Мы оставили велосипеды и, увидев лестницу с драконами, поднялись к монастырю на горке. Один из храмов содержал привычные золотые статуи Будд. Тайский мальчик открыл его для нас, включив свет, а потом закрыл снова. В другом, лишенном стен и представлявшем собой только навес крыши, в сумерках буддийские монахи пели мантры. А под открытым небом, под деревом, стояла совершенно разрушенная статуя Будды 13 века, без головы и рук, но почитаемая и прикрытая через плечо оранжевым покрывалом монаха. Это было самое древнее изображение Будды, которое мы видели.

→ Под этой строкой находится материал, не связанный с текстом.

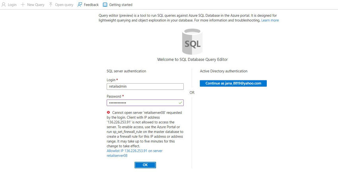The height and width of the screenshot is (174, 338).
Task: Click the Feedback person-chat icon
Action: pyautogui.click(x=80, y=4)
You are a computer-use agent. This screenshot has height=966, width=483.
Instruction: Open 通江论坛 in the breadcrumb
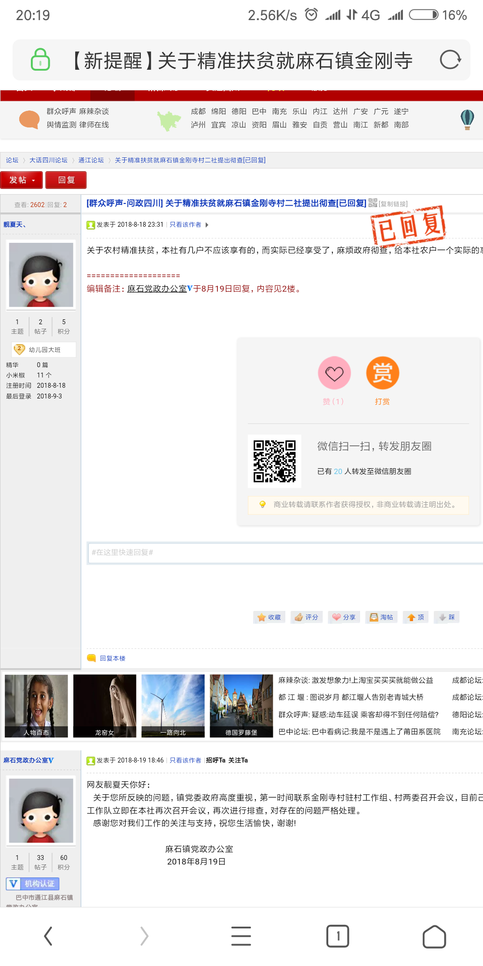tap(91, 160)
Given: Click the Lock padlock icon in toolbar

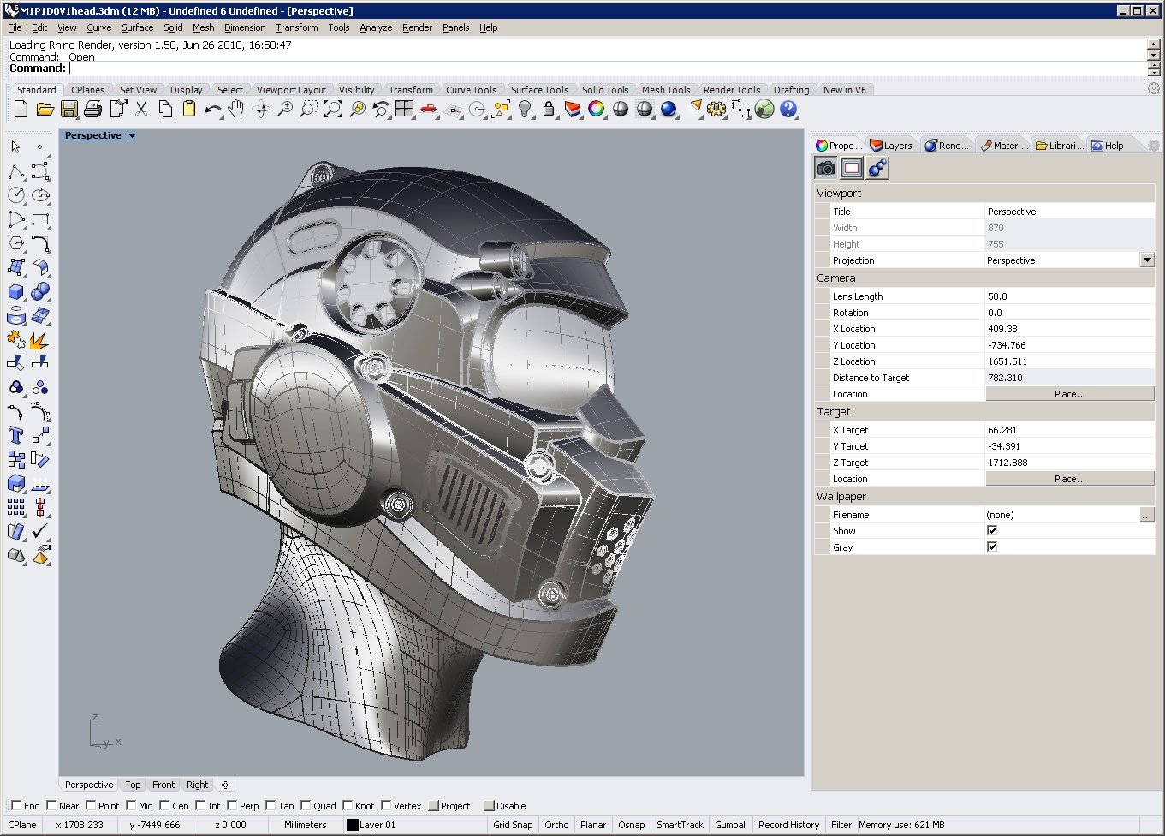Looking at the screenshot, I should [x=549, y=109].
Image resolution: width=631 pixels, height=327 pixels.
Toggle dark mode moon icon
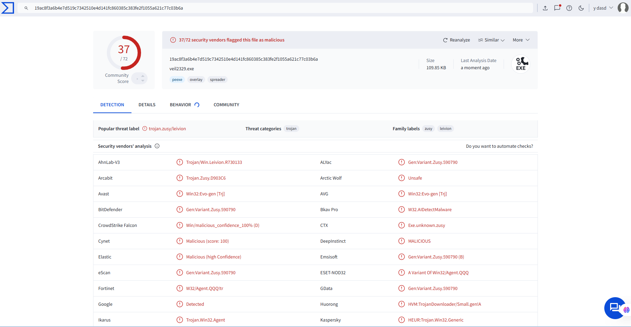(x=581, y=8)
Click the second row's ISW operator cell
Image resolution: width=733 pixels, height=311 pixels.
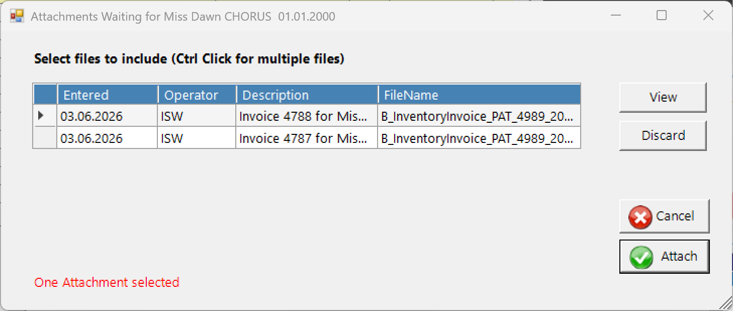click(x=197, y=137)
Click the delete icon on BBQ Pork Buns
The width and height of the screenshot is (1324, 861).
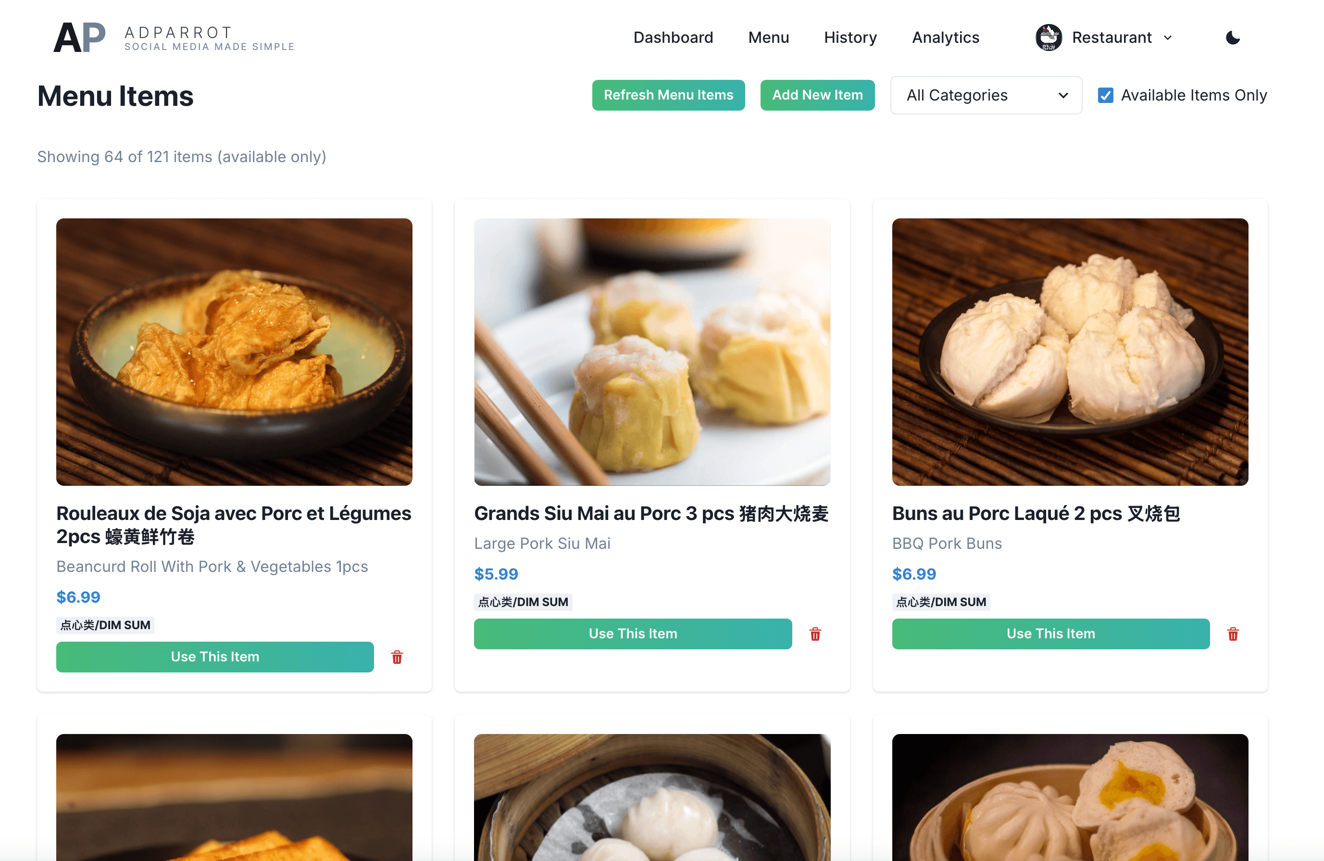1232,634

Если подняться чуть выше, что мы сделали уже утром, при свете, откроется более старая часть монастыря (Ват Пратхат Пхукао). Рядом, кстати, хороший вид на реку. Сооружения монастыря датируются 8-м — 14-м веками. Там стоят развалины пяти ступ. Каменная женщина-Будда сидит у входа в маленький храм, который изображает пещеру с отшельниками. И на эту храмовую площадку ведет — с одной стороны, лестница из джунглей, теряющаяся в них, с другой — высохший водопад, который выводит к храмам ниже, что нам стало ясно, когда мы по нему спустились.
Эти развалины: заброшенные и одновременно почитаемые буддистами, как и все развалины Таиланда, вызывают ощущение победы природы над человеком и в то же время победы человека над природой — гармонии их взаимодействия. Трое Тайских детишек неподалеку жгли костер. Они были в национальной одежде: специально для того, чтобы какой-нибудь турист сфотографировался с ними и протянул им за это монетку. (Но они не приставали к нам, как в туристских местах Индии: может, потому что туристов здесь не очень много.)
Вдоль реки идет шоссе и тянутся ларьки. Там уже ощущается местный колорит и продается одежда и украшения. Чувствуя, что достигала одного из конечных пунктов поездки, я купила себе длинное черное платье с желтыми слонами, а Ясе — синий костюмчик с дракончиками и фонариками.
Золотой треугольник — центр добычи опиума, и там даже есть музей на эту тему. Но поскольку я была с дочкой, эта тема обошла нас стороной. Опиума нам никто не предлагал (хотя, говорят, это в Таиланде бывает).
Может оттого, что я каждый день видела в храмах целые семьи Будд, образ золотого треугольника — сам по себе, на внутреннем плане — не ассоциировался у меня с Троицей, как было бы раньше, но — с моей собственной семьей.
Образ трех Будд: мужчины, женщины и ребенка — был в Чианг Мае, возле самого интересного полуразрушенного храма со скульптурами слонов — высоко наверху, и с очень вертикальными лестницами к алтарю, по четырем сторонам света. Мое внимание привлек красивый золотой контур ауры вокруг тела ребенка-Будды: со множеством язычков пламени — некогда драконьих хвостов — и с "крылышками" на плечах. Буддийские скульптуры очень безличны, и все же можно было понять, что это — скульптура мальчика: юноши, а не младенца. И хотя непосредственных ассоциаций с крылатым ангелом или нашими детьми там не возникло, этот образ остался в памяти, как преддверие абстрактной идеи треугольника.
Ум не смущало, что у нас двое детей, и на самом деле нас не трое, а четверо. Треугольник был образом замыкания семьи на нее саму: наличие в ней ее собственного божественного Духа, ее собственного призвания. Сформулировать эту идею проще всего так: ребенок составляет одно целое со своими родителями. Ничего особенно нового в этом представлении не было: мне всегда казалось, что родители и на духовном плане определяют судьбу своих детей. Точнее, именно на духовном плане они ее и определяют. Но поскольку мы обычно не видим, каков духовный план родителей, то и не понимаем, что же собственно реализуется в детях.